The research also suggests that doctors may be able to categorize their patients according to their individual risk factors, to determine who might get the largest benefit from the expensive devices, called implanted cardiac defibrillators, or ICDs. The studies also reinforce the importance of providing good follow-up care to all heart failure patients, whether or not they receive an implanted device.
With Medicare poised to start covering ICDs for many more patients than ever before, the new results come just in time to help doctors decide which patients might get the greatest benefit from the costly devices. More than half a million more people may qualify for ICDs, which cost around $20,000, under Medicare guidelines that will take effect soon.

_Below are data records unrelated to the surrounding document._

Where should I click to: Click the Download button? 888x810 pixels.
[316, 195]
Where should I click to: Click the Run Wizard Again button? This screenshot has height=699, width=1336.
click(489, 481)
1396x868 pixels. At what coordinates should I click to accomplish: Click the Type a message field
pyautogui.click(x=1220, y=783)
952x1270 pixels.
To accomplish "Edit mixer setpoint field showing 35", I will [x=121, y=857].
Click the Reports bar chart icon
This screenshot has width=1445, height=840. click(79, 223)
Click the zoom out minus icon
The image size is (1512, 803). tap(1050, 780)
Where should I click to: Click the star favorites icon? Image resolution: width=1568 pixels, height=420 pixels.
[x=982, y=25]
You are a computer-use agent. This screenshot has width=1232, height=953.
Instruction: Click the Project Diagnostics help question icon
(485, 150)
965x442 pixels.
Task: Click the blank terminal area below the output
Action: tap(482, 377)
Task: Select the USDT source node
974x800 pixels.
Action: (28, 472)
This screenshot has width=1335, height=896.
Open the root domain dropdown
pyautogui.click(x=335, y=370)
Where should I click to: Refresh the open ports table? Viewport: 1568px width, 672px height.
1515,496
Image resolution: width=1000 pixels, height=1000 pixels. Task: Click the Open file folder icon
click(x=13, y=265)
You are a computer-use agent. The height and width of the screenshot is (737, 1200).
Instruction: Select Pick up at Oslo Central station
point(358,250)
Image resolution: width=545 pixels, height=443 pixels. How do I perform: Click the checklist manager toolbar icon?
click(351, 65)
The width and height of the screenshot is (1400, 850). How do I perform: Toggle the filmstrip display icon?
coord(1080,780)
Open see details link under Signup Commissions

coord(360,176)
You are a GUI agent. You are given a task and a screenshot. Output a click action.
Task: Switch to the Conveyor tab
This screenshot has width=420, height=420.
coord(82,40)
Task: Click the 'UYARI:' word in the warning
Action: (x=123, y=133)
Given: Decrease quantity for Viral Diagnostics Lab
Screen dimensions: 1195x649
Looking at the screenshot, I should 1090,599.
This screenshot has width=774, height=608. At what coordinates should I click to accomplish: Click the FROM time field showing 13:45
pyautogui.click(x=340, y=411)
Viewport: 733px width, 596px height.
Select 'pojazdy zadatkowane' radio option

The data were presented here today in two talks at the Scientific Sessions of the American Heart Association by a U-M Cardiovascular Center team that analyzed data from 7,000 veterans treated for heart trouble in Veterans Affairs hospitals between 1995 and 1999. All had congestive heart failure, heart muscle damage caused by clogged blood vessels, and a heart rhythm irregularity called ventricular arrhythmia. Of the 7,000 patients, 1,442 had received an ICD.
The researchers found that those who received an ICD were 60 percent less likely to die in the next year, and 48 percent less likely to die in three years, than those who did not receive an ICD. Most of this reduction in death risk was due to reduction in heart-related deaths. ICDs are specifically designed to prevent sudden cardiac death, in which the heart's electrical system goes haywire, causing it to stop beating.
But ICD recipients who had co-existing medical conditions, especially diabetes or kidney failure, were much more likely to die within a year of getting the device than other patients. So were patients who received an ICD, but didn't get heart-protecting medications that are part of standard heart-failure therapy.
It's the first "real world" study of the effect of ICDs on mortality rates among heart failure patients with ischemic heart disease treated outside of clinical trials, says lead researcher and U-M cardiology fellow Paul Chan, M.D.
"We need to make sure that as this technology is disseminated out of the carefully controlled environment of clinical trials and into the broader population, we assess whether the benefit seen in those trials is sustained," says Chan.
"And indeed, we see that those who received an ICD had significantly less mortality," he continues. "For every five people with heart failure and ischemic heart disease who received an ICD, one life was saved over three years. But those with certain pre-existing conditions were more likely to die within a year, despite the benefits of ICDs."
In all, 20 percent of patients who didn't receive ICDs died of heart-related causes by the end of the first year after their hospitalization, compared with 8 percent of those who received ICDs. By the end of three years, 36 percent of patients who didn't receive ICDs died of heart-related causes, as compared with 23 percent of those who did. Death rates due to non-heart causes were similar between the two groups.
Chan and his mentor, U-M internal medicine professor and VA Ann Arbor Healthcare System researcher Rodney Hayward, note that the finding of major differences in mortality benefit among different patient groups should help doctors decide which patients are less likely to die within a year of ICD implantation, and how to manage them after they've received the device.